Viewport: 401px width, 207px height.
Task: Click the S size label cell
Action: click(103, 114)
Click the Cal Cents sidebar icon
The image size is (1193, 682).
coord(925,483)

◇ ◇ ◇ ◇ ◇ ◇ ◇

**Assigned task:**
Repeat each line, unchanged, from the line that contains "Click the Cal Cents sidebar icon" to the end of the listing above.

**Answer to this problem:**
Click the Cal Cents sidebar icon
The image size is (1193, 682).
coord(925,483)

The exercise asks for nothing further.